Now these things are starting to take over the classrooms in which I work, as young students compare the different (excuse my French) shit that they have filled their phones with.
Then I saw this and I have to say that I haven't laughed so much in a long long long time.
I feel confident in saying that not many children read my site, but just in case, please show a little discretion as the language isn't the kind the queen uses, well at least not in public.
Enjoy!
Lep vikend!
1月16日 Dormouse stew? anyone for dormouse stew?![]() As a christmas present for my dad, my Slovenian mother-in-law gave a very nice book of traditional Slovenian cookery in the English language. My dad loves getting his hands dirty in the kitchen, so the book was a very well-received present.
On boxing day, the book went from being a very well-received present to the best gift he had ever been given in his life, or so you would think by the smiles and joy that it gave him. Not smiles and joy in the way that you are probably thinking right now.
Let me explain;
I was woken at 9 in the morning by the sounds of extreme laughter coming from downstairs in the family living-room. It was my dad. I went down to investigate, or rather to tell him to keep the noise down as some of us hadn't come home until 6 in the morning and were trying to get some sleep. Expecting to find him watching one of the comedy dvds that he had been given the day before, I was more than a little surprised to find him sitting in silence reading the Slovene cookbook.
The cause of his uncontrollable emotions was a recipe for Dormouse stew, which he had assumed was just the name of the dish, in the same way that we have Shephard's pie but it doesn't contain any shephards, or Toad in the hole that doesn't contain any toad, or spotted Dick that, well, you get the picture.
When reading the recipe and discovering that the main ingredient actually is Dormouse, he couldn't control himself. It got worse when he read further down into the method; Clean the meat and cut it into reasonably sized portions!

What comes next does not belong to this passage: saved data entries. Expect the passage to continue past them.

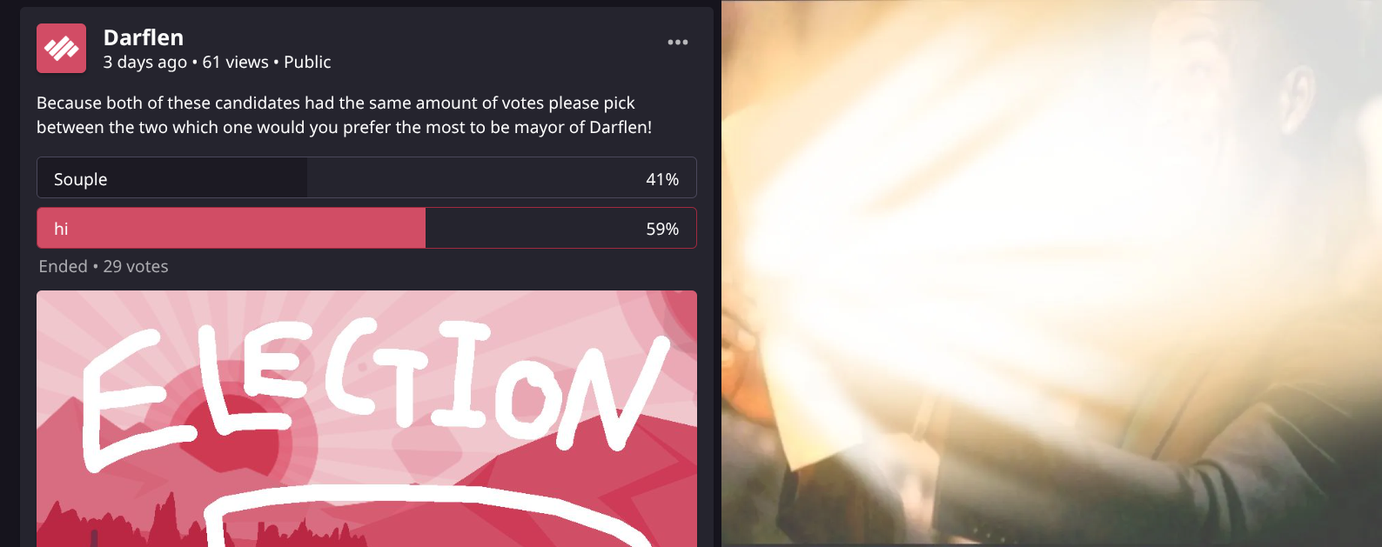Click the Public visibility label

tap(307, 63)
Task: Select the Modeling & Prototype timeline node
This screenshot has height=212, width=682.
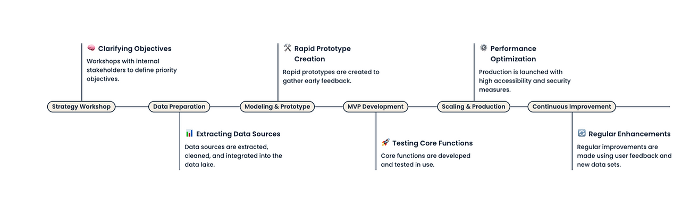Action: [x=277, y=107]
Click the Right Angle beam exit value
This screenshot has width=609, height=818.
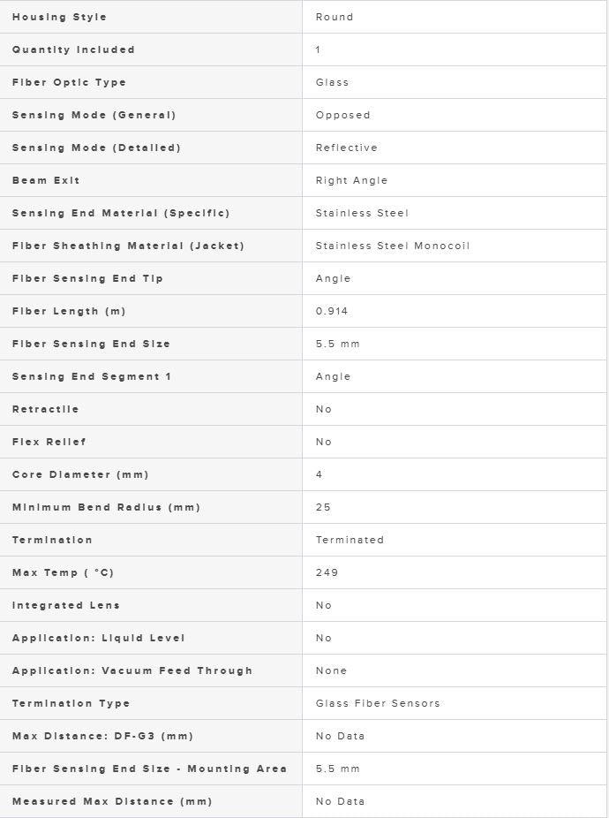point(351,180)
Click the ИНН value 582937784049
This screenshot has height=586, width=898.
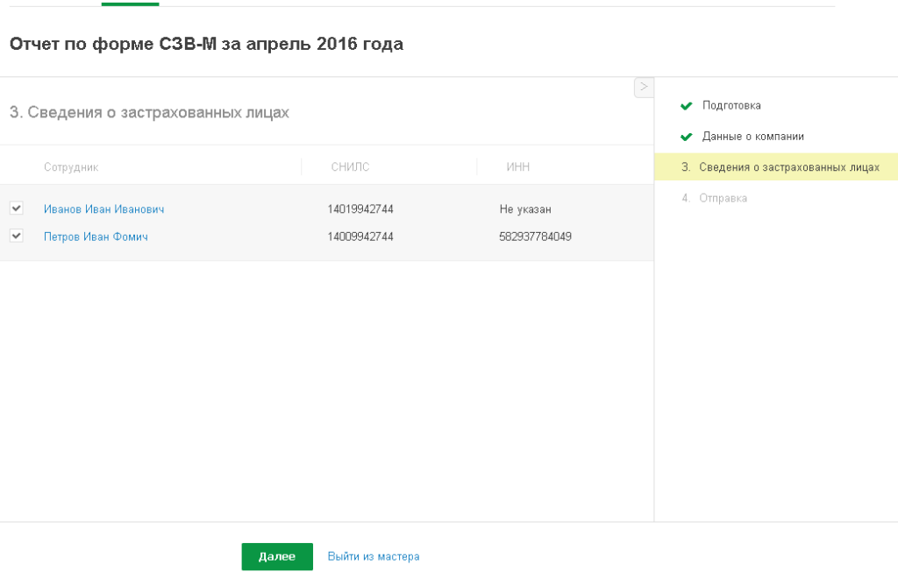click(x=536, y=237)
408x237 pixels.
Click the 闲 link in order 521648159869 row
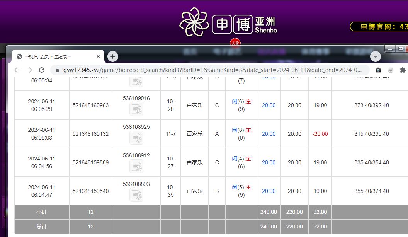tap(235, 159)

How big are these Slovenian dormice?
He spent the rest of the holiday period doing impressions of what would be the reaction were he to walk into the butcher's section of Tesco and ask for 6 dormice. Or out of nowhere would just ask me to pop down to the shop for some milk, eggs, butter, and oh, you couldn't pick up a few dormice could you?
Even now, almost a month later I get the occassional text message asking me if I could send him over a couple of the little rodents, or if I had any tips on how to marinade them to get the fullest flavour.
According to my mum, it's also been the best christmas present for her, simply because whenever he comes home from work in a bad mood, or is a bit pissed-off with something, he just picks up the book, sits on his own and cheers himself up.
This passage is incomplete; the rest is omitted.